En las pasadas elecciones del 10 de noviembre la CUP obtuvo dos diputados en el Congreso, en teoría llegaban a Madrid los más revolucionarios del lugar.
Pues bien, según nos cuentan los compañeros de ABC la realidad es bien distinta, y lo que parece es que han llegado con pocas ganas de trabajar, pero con muchas ansias de cobrar.
Los dos diputados de la CUP solo acudirán al hemiciclo cuando se celebren los debates de investidura, sobre el Estado de la Nación, los Presupuestos Generales del Estado o se aborden cuestiones sobre Cataluña, los demás días no tienen pensado estar en la capital de España, en su puesto de trabajo.

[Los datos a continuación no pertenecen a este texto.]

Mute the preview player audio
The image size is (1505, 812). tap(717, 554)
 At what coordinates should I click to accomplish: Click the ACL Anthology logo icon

A lo que no están dispuestos a renunciar es al sueldo, 4.903 euros al mes con catorce pagas, y tampoco han renunciado al «kit del diputado» que consta de tarjeta de 3.000 euros para gastar cada año en taxis, móvil, iPad, el pago de los viajes en medios públicos por territorio nacional, el aparcamiento en estaciones de tren o aeropuertos, peajes en autopistas o kilometraje de su vehículo en el ejercicio de sus funciones parlamentarias. También disfrutan de una póliza de seguro de accidente.